### ACTIONS DEMANDÉES
- a) Recopiez, dans le texte sur les pièces d’usure de charrue, tout le passage qui va de « Durée de vie deux » jusqu’à « type de sol. ».
- b) D’après le texte sur les pièces d’usure de charrue, les affirmations suivantes sont-elles justes ? (i) La cuma la Pintaise préfère les pièces adaptables pour sa charrue Pöttinger. (ii) Selon Mickaël Fuseau, les devis montrent de gros écarts de prix. (iii) Pour la cuma Céréales et Récoltes, l’entretien représente la moitié du coût. Répondez par oui ou non et citez à chaque fois les mots du texte qui tranchent.

### TEXTE SOURCE
####
Adaptable ou origine ?
L’origine, c’est plutôt l’orientation de la cuma Val de Veude en Indre-et-Loire pour l’entretien de sa charrue Kuhn. Alors que la cuma la Pintaise, en Deux-Sèvres, choisit plus volontiers les pièces dites adaptables pour sa charrue Pöttinger (voir l’article dans les pages suivantes consacré à ces deux cuma).
Même démarche pour la cuma Céréales et Récoltes. Depuis plusieurs années, cette cuma corrézienne se procure en pièces de rechange pour ses deux charrues Kuhn Varimaster 151 et 181 de 4 et 5 corps, chez un fabricant isérois de pièces d’usures et autres matériels de travail du sol. La qualité des pièces conçues avec de l’acier renforcé, préfigure une meilleure résistance à l’usure. Cela satisfait les responsables de la cuma confrontés à des sols sablonneux-limoneux usants : « C’est moins cher que chez les concessionnaires, et la qualité est au moins égale à celle des pièces d’origine. » En moyenne, depuis 2018, les charrues de la cuma Céréales et Récoltes réalisent 172 ha/an au tarif moyen de 46 €/ha. « L’entretien représente 64 % du coût. Si l’adhérent sollicite un service complet, il faut ajouter 22 €/h pour le chauffeur et 33 €/h pour le tracteur (hors carburant) », détaille Marie-Hélène Herbert de la fdcuma.
Comparer le coût des pièces d’usure de charrue
Les acheteurs papillonnent volontiers, à la recherche du meilleur prix. Mickaël Fuseau, adhérent responsable de la charrue de la Pintaise, demande régulièrement des devis pour comparer le coût des pièces d’usure. « Au final, les différences de prix demeurent assez modestes », observe le responsable. Un concessionnaire vendeur de charrues le reconnaît : ses clients tentent parfois de s’approvisionner en pièces d’usure à l’extérieur à la recherche du moindre coût. Mais en définitive, ils reviennent souvent s’approvisionner à la source…
Sur son territoire, une majorité d’acheteurs opte pour des pièces d’usure de charrue au carbure. Tout du moins pour certains composants particulièrement sujets à l’usure, comme les pointes. La société Adi Carbure, basée dans le Poitou, créatrice de pièces de rechange pour fabricants ou agriculteurs, défend ce choix. Selon ce spécialiste du traitement anti-abrasion des pièces d’usure, « la durée de vie de ces dernières est augmentée de quatre à dix fois par rapport à la pièce traditionnelle. »
Sur le terrain, on évoque plus souvent une durée de vie multipliée par deux ou trois, par rapport aux pièces classiques. Pour quelle augmentation de coût ? « Deux à deux fois et demie plus cher » soutient M. David, gérant de la société.
Durée de vie deux à trois fois plus longue au carbure
Faut-il mieux changer les pièces d’usure moins souvent en optant pour du carbure, ou se contenter de pièces classiques renouvelées plus fréquemment ? La question est difficile à trancher définitivement, car elle est liée au type de sol.
####
### DONNÉES FOURNIES
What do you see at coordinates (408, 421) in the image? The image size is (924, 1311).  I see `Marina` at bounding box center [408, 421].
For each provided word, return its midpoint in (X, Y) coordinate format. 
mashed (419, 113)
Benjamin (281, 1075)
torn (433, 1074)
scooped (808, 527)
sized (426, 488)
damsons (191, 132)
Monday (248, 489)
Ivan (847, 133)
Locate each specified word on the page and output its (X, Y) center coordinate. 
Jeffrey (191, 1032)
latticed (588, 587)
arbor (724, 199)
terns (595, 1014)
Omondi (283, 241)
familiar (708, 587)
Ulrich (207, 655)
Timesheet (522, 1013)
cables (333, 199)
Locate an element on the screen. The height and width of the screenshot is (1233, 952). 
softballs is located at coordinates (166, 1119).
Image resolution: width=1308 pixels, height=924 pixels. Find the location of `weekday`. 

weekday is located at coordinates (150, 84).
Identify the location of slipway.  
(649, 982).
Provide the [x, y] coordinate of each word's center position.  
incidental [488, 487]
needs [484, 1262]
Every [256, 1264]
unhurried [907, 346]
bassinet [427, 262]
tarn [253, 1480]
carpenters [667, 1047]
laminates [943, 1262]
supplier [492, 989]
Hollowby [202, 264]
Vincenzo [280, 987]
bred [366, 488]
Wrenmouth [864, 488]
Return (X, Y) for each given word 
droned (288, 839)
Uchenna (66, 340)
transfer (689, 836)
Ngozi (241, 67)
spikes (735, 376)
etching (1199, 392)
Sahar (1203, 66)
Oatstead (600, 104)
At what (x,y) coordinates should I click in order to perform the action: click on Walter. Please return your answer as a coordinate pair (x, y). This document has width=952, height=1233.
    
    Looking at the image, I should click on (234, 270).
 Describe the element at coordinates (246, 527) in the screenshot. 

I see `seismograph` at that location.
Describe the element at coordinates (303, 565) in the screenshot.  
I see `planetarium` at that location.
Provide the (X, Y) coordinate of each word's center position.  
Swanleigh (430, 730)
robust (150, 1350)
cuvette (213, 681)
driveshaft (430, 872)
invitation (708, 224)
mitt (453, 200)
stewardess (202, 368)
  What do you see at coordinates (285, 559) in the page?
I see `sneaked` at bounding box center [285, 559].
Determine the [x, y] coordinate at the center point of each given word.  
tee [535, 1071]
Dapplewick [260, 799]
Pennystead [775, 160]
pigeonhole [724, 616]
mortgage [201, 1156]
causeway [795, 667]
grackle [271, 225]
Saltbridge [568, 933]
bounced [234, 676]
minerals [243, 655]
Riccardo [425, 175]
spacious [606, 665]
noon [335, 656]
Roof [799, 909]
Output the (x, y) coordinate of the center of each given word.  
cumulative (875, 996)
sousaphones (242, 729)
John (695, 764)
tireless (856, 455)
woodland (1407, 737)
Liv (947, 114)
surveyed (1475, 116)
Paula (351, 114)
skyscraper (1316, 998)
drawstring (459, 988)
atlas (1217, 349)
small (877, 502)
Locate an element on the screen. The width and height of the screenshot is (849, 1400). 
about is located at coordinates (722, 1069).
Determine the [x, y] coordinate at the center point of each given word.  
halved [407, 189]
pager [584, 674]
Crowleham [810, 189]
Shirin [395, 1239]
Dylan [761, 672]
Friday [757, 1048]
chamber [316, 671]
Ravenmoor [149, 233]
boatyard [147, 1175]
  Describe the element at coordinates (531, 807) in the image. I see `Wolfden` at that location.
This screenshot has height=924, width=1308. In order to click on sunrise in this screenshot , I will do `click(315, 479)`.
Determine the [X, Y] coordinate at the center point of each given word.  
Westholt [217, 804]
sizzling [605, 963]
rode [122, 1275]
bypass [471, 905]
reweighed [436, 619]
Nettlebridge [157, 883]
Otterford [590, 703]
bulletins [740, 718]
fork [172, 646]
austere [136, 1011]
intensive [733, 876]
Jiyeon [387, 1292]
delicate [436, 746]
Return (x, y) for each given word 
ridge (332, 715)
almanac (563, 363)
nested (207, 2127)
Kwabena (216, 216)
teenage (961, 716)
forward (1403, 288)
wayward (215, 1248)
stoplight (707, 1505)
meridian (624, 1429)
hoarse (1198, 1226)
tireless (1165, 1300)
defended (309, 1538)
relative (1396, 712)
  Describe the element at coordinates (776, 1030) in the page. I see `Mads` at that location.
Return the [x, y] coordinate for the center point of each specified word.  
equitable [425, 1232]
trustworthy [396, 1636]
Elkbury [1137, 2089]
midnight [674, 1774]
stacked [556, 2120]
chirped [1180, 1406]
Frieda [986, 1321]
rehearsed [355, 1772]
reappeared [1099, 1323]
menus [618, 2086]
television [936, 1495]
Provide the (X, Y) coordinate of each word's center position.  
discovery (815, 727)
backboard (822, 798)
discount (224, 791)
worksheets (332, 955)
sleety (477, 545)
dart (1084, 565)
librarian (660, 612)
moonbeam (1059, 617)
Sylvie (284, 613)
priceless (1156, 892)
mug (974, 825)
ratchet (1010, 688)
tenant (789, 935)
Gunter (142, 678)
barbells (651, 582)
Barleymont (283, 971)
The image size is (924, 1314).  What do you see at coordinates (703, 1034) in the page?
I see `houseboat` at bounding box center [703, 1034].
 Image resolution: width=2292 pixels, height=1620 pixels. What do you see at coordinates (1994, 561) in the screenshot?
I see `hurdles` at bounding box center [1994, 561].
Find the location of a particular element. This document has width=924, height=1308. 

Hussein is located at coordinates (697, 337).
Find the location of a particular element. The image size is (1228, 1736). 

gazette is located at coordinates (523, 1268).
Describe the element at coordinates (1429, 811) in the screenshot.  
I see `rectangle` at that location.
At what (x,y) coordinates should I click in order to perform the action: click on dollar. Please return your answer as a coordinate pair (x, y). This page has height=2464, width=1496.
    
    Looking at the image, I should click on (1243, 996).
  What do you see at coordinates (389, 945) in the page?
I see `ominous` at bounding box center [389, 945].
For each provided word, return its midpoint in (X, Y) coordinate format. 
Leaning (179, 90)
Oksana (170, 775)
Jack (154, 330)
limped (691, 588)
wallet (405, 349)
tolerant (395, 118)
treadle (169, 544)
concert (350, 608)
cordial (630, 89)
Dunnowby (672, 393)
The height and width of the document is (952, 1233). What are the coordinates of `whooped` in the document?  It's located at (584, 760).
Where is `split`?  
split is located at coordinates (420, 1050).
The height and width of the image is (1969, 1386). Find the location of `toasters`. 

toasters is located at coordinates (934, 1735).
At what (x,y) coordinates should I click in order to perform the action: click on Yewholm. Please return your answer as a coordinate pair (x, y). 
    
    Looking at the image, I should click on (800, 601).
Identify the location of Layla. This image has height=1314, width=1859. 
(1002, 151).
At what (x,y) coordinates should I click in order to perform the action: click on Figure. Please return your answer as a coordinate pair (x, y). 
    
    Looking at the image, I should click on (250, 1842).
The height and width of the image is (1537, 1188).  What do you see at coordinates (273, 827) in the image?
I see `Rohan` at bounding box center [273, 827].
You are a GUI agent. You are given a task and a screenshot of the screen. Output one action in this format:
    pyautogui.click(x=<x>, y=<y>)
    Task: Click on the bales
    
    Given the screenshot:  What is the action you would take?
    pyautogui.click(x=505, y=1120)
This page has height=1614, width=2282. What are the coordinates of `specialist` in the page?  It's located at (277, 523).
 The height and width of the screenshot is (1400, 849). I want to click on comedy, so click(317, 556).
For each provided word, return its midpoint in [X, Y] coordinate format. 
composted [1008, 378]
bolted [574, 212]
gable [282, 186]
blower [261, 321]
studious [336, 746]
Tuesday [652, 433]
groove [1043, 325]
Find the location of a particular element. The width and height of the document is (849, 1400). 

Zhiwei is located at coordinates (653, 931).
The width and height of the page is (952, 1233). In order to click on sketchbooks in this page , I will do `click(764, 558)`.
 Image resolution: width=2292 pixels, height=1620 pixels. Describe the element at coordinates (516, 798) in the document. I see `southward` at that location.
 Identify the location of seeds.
####
### LES RÉPONSES
- a)
Durée de vie deux à trois fois plus longue au carbure
Faut-il mieux changer les pièces d’usure moins souvent en optant pour du carbure, ou se contenter de pièces classiques renouvelées plus fréquemment ? La question est difficile à trancher définitivement, car elle est liée au type de sol.

- b)
(i) Oui : « la cuma la Pintaise, en Deux-Sèvres, choisit plus volontiers les pièces dites adaptables pour sa charrue Pöttinger ».
(ii) Non : « Au final, les différences de prix demeurent assez modestes ».
(iii) Non : « L’entretien représente 64 % du coût. »